• **Source extract**
--- start ---

Santa Zita , Patron Saint of Lucca

Saints still play an important part in modern Italian Life and Italians particularly in the south celebrate their onomastico or saint's day as well as their birthday. So children with modern names miss out on a second birthday. Every town and village has its own patron saint or saints.

In Lucca, 27th April is the day the Lucchesi celebrates Santa Zita one of the city's patron saints and also protector of housewives and domestic workers. Her church is the magnificent Basilica of San Frediano.  On entering the church, tucked in the corner behind a magnificent 12th century font and below a beautiful but musty Della Robbia, is the chapel dedicated to this much-loved character. Inside a glass casket is her tiny mummified body. The story goes that Zita in 13th Century was a maid for the local noble Fatinelli family, who was caught stealing bread from the kitchen to give to the poor. When confronted and asked what she was hiding in her apron she replied that it was only flowers. On further investigation it was found that the bread had indeed miraculously turned into flowers.

--- end ---

• **Rows**

--- start ---

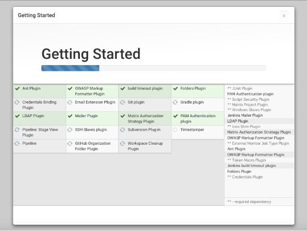The width and height of the screenshot is (307, 231).
Task: Click the blue installation progress bar
Action: 70,68
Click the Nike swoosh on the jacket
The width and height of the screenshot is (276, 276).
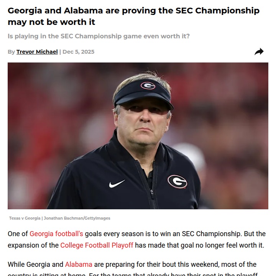(117, 184)
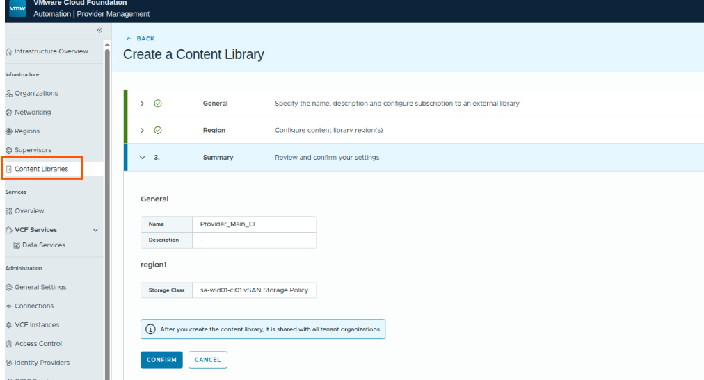Click the Organizations sidebar icon
The width and height of the screenshot is (704, 380).
[8, 94]
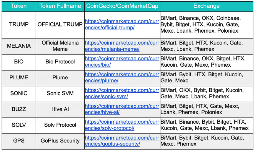Click the GoPlus Security fullname cell
The width and height of the screenshot is (255, 151).
click(x=60, y=141)
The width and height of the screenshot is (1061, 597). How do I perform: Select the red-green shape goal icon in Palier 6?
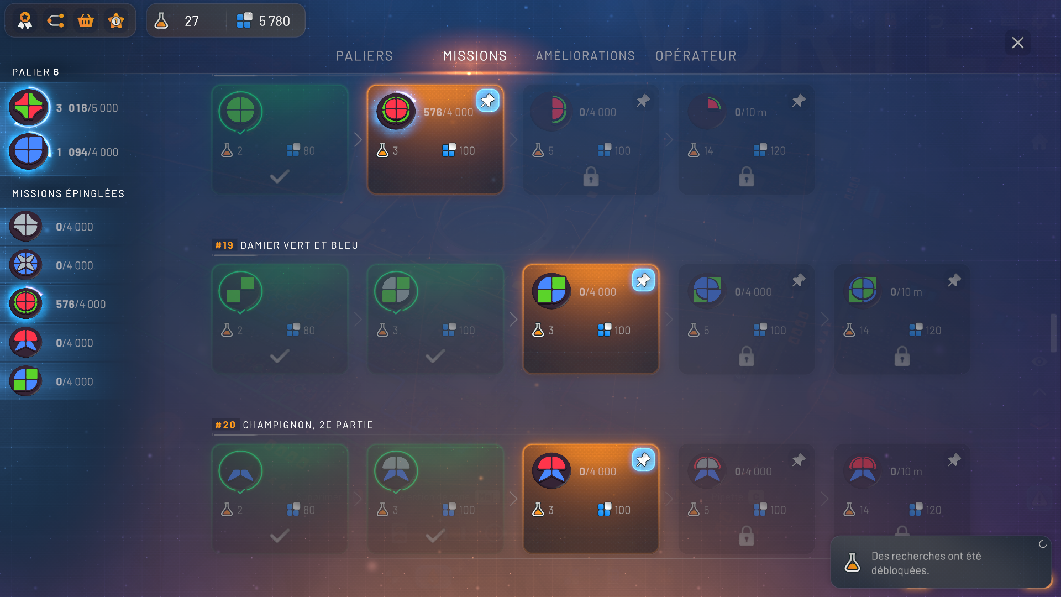(29, 107)
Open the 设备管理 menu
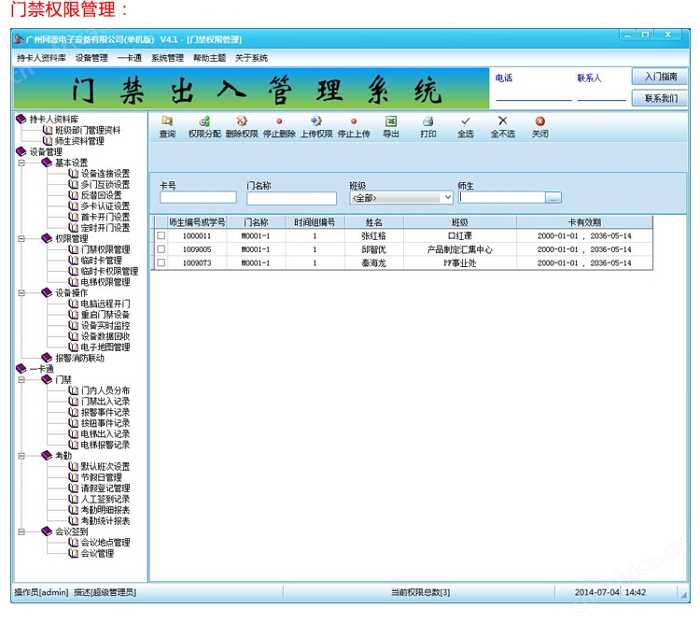700x623 pixels. [91, 58]
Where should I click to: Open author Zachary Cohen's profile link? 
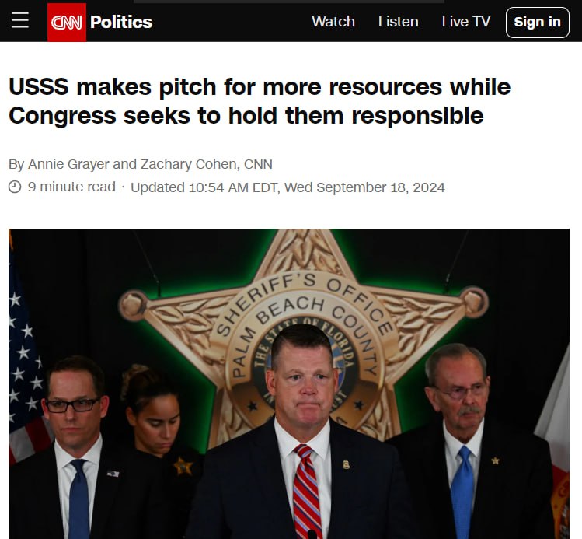pos(189,164)
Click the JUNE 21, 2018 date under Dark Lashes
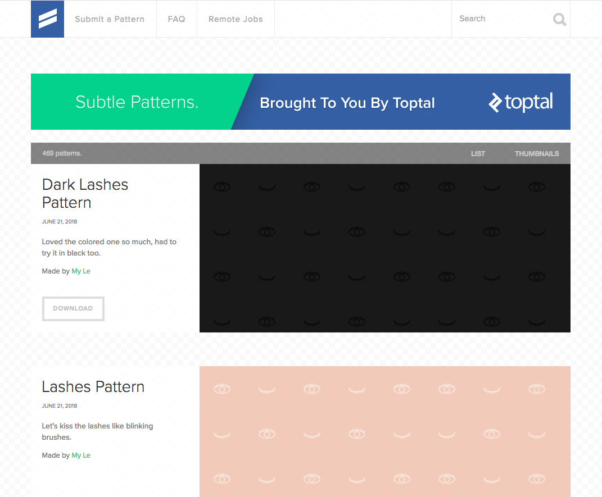 (x=60, y=221)
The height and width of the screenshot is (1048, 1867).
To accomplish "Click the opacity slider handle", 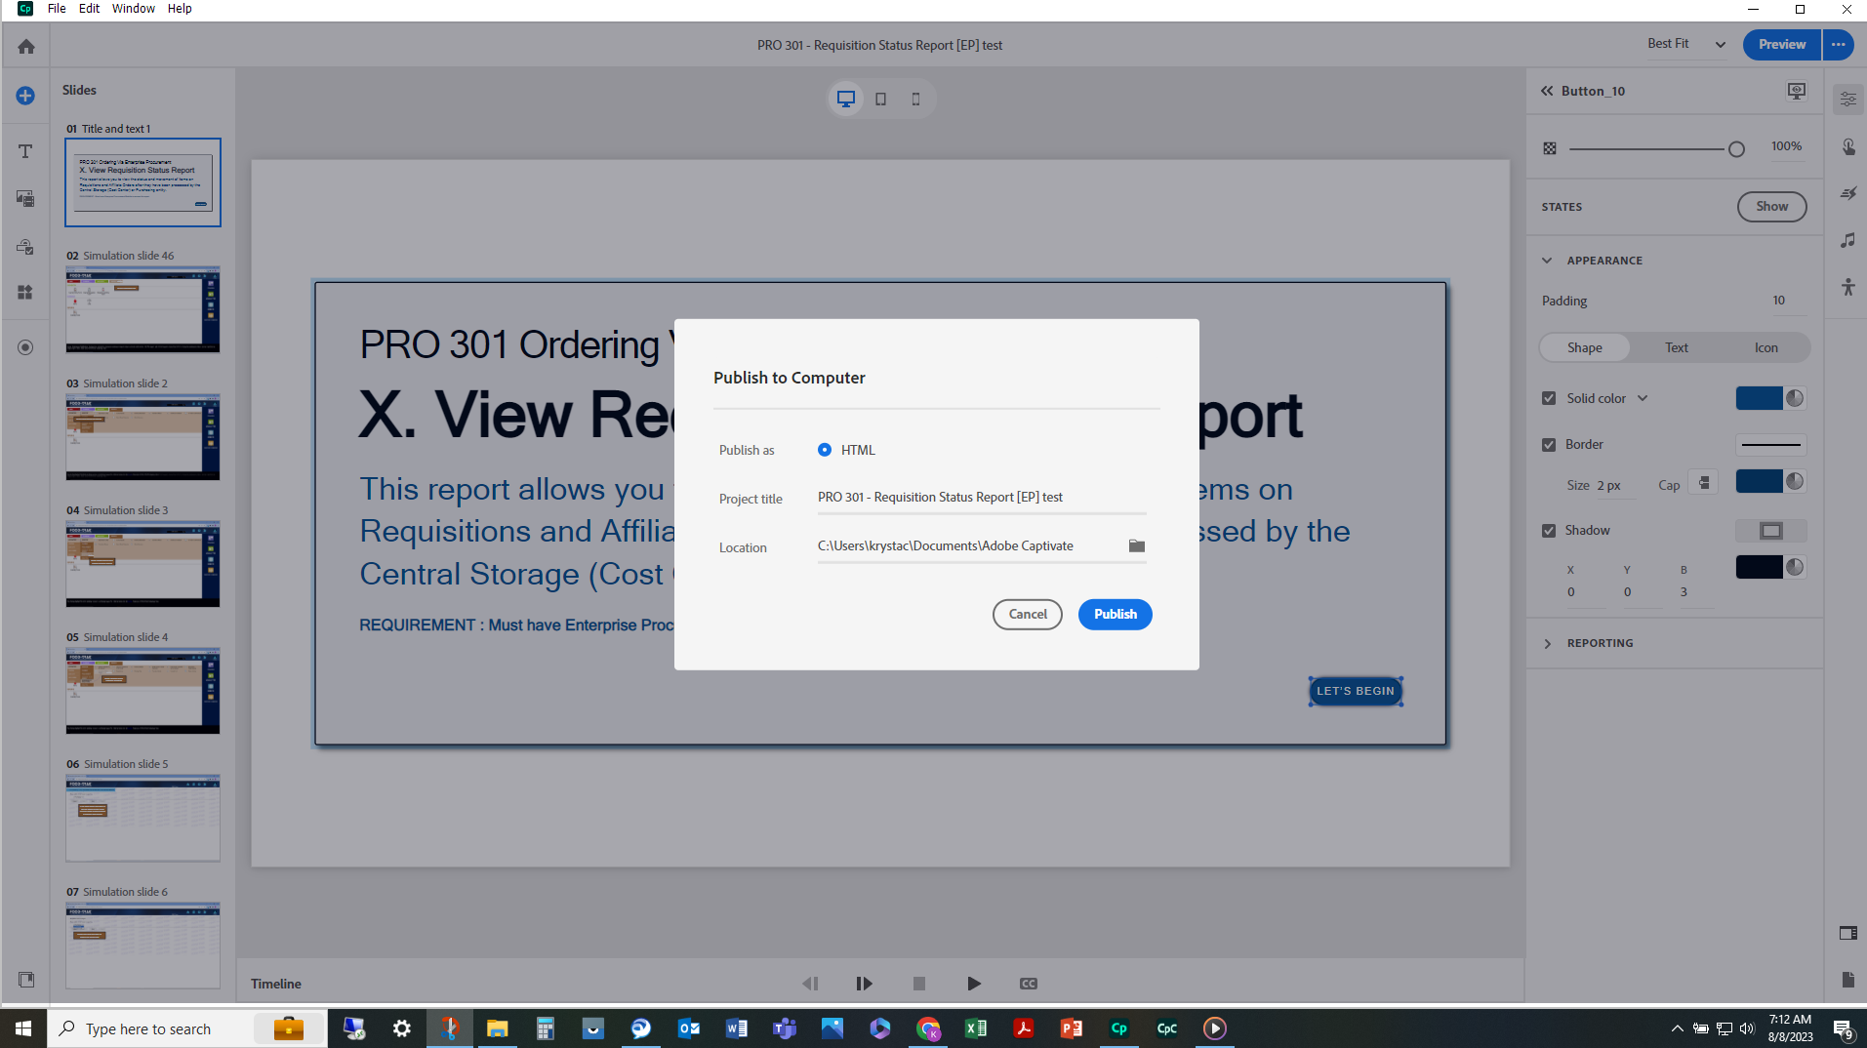I will (1736, 149).
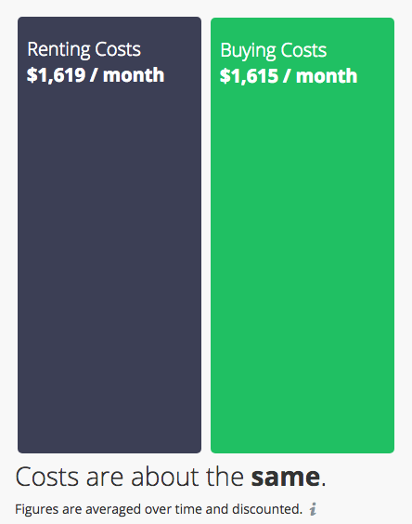Viewport: 412px width, 524px height.
Task: Click the Renting Costs title
Action: [84, 50]
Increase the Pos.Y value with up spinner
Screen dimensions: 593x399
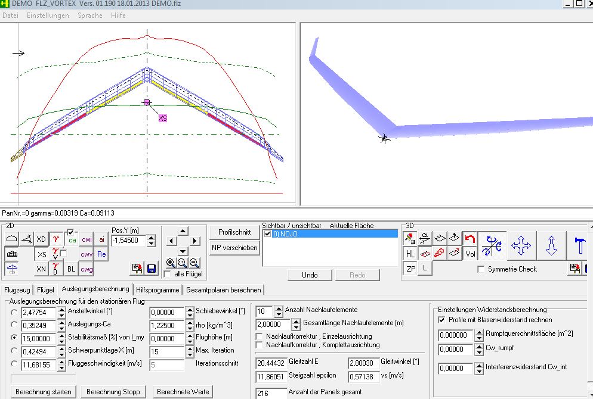coord(151,237)
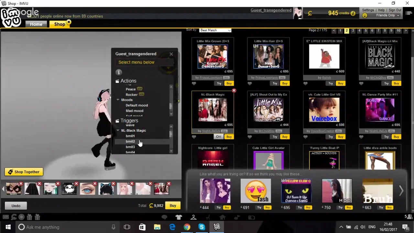
Task: Open the Sort by Best Match dropdown
Action: pyautogui.click(x=215, y=30)
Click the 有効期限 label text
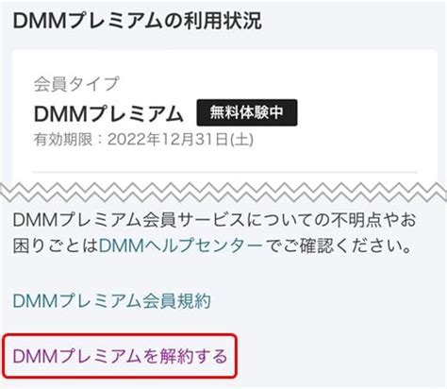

--- end ---

• **Task set**
1. Transcribe from the Santa Zita passage the portion starting at "Santa Zita , Patron" and ending at "saint or saints.".
2. According to the Santa Zita passage, on what day do the Lucchesi celebrate her?
3. Extend the Santa Zita passage, picking up after its final sentence.
The data above is not required for this work.

• **Task answers**
1.
Santa Zita , Patron Saint of Lucca

Saints still play an important part in modern Italian Life and Italians particularly in the south celebrate their onomastico or saint's day as well as their birthday. So children with modern names miss out on a second birthday. Every town and village has its own patron saint or saints.

2. 27th April

3.
For this reason every year the Piazza and the Anfiteatro just across the way, are filled with plants and flowers. The locals buy bunches, have them blessed and then place them in their homes. The Lucchesi also purchase their geraniums from the market to adorn the terraces and balconies, so after this market the whole city is filled with blooms for the summer.

Santa Zita has her literary connections and is mentioned in Dante’s Inferno (XXI, 38) "un de li anzian di Santa Zita" (one of the Elders of Saint Zita) I am intrigued by another legend surrounding this diminutive figure, that one of her little toes was supposedly broken off and given as a relic to an English archbishop. I have tried to crick my neck but her left foot is hidden do I can’t verify if her toe is missing. The right is clearly visible. If anybody knows more, I would be fascinated.